Lisée | La liberté d’expression à géographie variable d’Elon Musk
2024/09/12 Leave a comment
Good critique of “Citizen Musk:”
Lorsque Donald Trump a remporté l’élection présidentielle de novembre 2016, Elon Musk a soutenu que c’était bien la preuve que nous vivions tous dans une simulation. Comme dans le film La matrice. Une théorie veut en effet que les ordinateurs de la fin du siècle seront assez puissants pour simuler toute l’existence humaine. On peut penser que nous sommes les produits de la simulation d’un jeu pour ado de 2124. D’un ado un peu sadique, qui, lorsqu’il se lasse de torturer des fourmis à l’aide d’une loupe et d’un rayon de soleil, modifie les paramètres de notre logiciel pour nous voir souffrir.
Plus tôt cette année, le milliardaire Musk a changé d’avis. L’élection de Donald Trump en 2024 lui apparaît désormais essentielle pour préserver la démocratie américaine.
Oui, la préserver. L’homme qui a voulu renverser la dernière élection — et qui nous avertit qu’il n’acceptera les résultats de la prochaine que s’il gagne — est le seul qui peut, selon Musk, éviter le pire. « La stratégie de Biden est très simple : 1. Obtenez autant d’illégaux dans le pays que possible. 2. Légalisez-les pour créer une majorité permanente — un État à parti unique. » Le fait que le gouvernement Biden ait pour l’essentiel fermé la frontière depuis le début de l’année ne le fait pas changer d’avis. Le raisonnement est audacieux de la part d’un immigrant ; Musk est né en Afrique du Sud.
Il avait naguère d’excellentes relations avec les démocrates, d’Obama à Biden. Leurs politiques favorables au développement des voitures électriques et leur intérêt pour SpaceX, l’entreprise de fusées de Musk, ne devaient pas être étrangers à ce flirt. Mais depuis, Joe Biden a indiqué qu’il faudrait bien s’intéresser aux relations internationales d’Elon Musk.
Son activité, disons, « diplomatique », est devenue encore plus intéressante après l’invasion de l’Ukraine. Il a offert gratuitement aux Ukrainiens l’utilisation de son réseau satellitaire Starlink, essentiel pour le guidage des drones. Mais lorsque Kiev a voulu attaquer des bateaux russes qui, d’un port de Crimée, lançaient des missiles sur le territoire, Musk a bloqué l’utilisation de Starlink. Il affirmait craindre une escalade de la guerre. L’un de ses proches a raconté depuis que Musk tenait cette information de bonne source : Vladimir Poutine. Si les drones ukrainiens étaient ainsi utilisés en Crimée, lui aurait-il dit, une bombe atomique serait si vite arrivée. La Crimée a été plusieurs fois attaquée depuis. On attend toujours la première bombe A.

• • • • • • •

**Exercices à traiter**
a: Citez l'extrait sur Elon Musk en commençant par « Lisée | La liberté » et en poursuivant jusqu'à « la démocratie américaine. ».
b: Répondez à ces questions sur l'extrait :
(i) Selon Musk, que prouvait la victoire de Donald Trump en novembre 2016 ?
(ii) Dans quel pays Musk est-il né ?
(iii) Quel réseau satellitaire Musk a-t-il offert gratuitement aux Ukrainiens ?
La liste n'a aucun rôle dans ce travail.

• • • • • • •

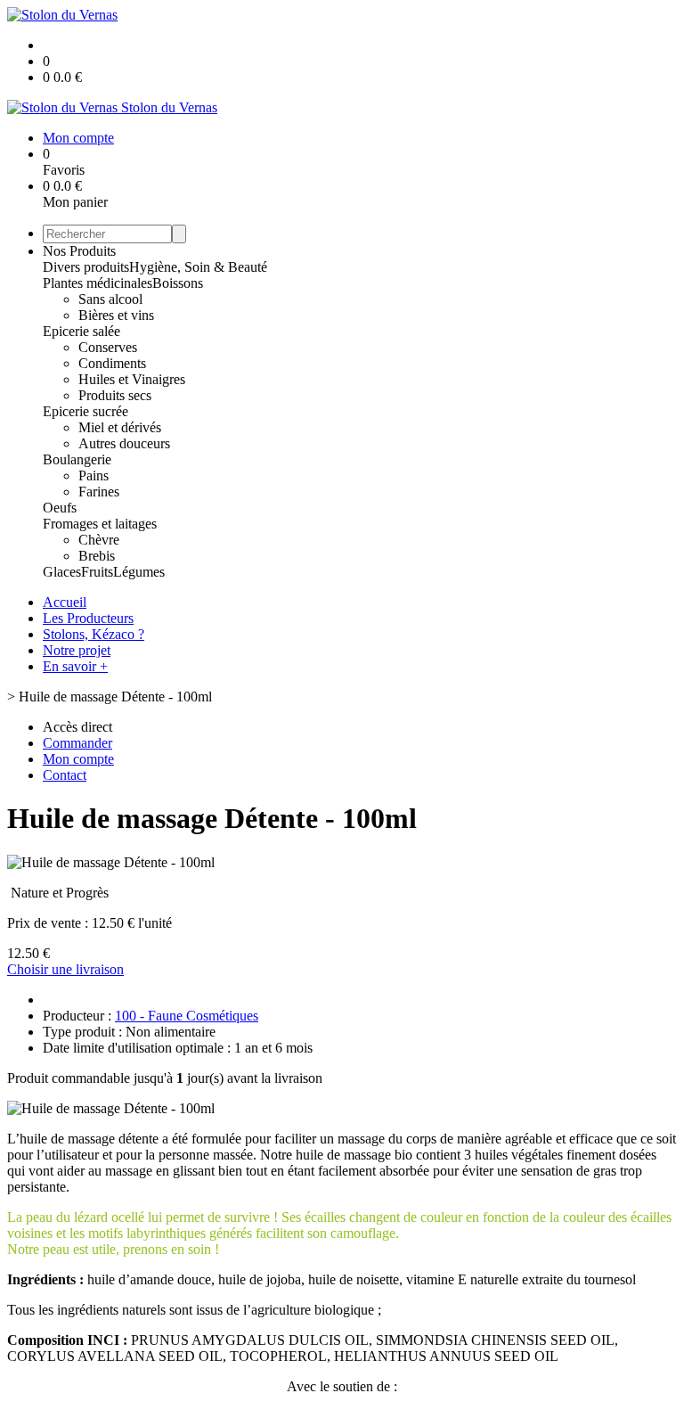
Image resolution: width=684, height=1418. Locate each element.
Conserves (107, 347)
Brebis (96, 555)
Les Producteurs (88, 618)
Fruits (97, 571)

• • • • • • •

**Réponses par exercice**
a:
Lisée | La liberté d’expression à géographie variable d’Elon Musk
2024/09/12 Leave a comment
Good critique of “Citizen Musk:”
Lorsque Donald Trump a remporté l’élection présidentielle de novembre 2016, Elon Musk a soutenu que c’était bien la preuve que nous vivions tous dans une simulation. Comme dans le film La matrice. Une théorie veut en effet que les ordinateurs de la fin du siècle seront assez puissants pour simuler toute l’existence humaine. On peut penser que nous sommes les produits de la simulation d’un jeu pour ado de 2124. D’un ado un peu sadique, qui, lorsqu’il se lasse de torturer des fourmis à l’aide d’une loupe et d’un rayon de soleil, modifie les paramètres de notre logiciel pour nous voir souffrir.
Plus tôt cette année, le milliardaire Musk a changé d’avis. L’élection de Donald Trump en 2024 lui apparaît désormais essentielle pour préserver la démocratie américaine.

b:
(i) Que nous vivions tous dans une simulation.
(ii) En Afrique du Sud.
(iii) Starlink.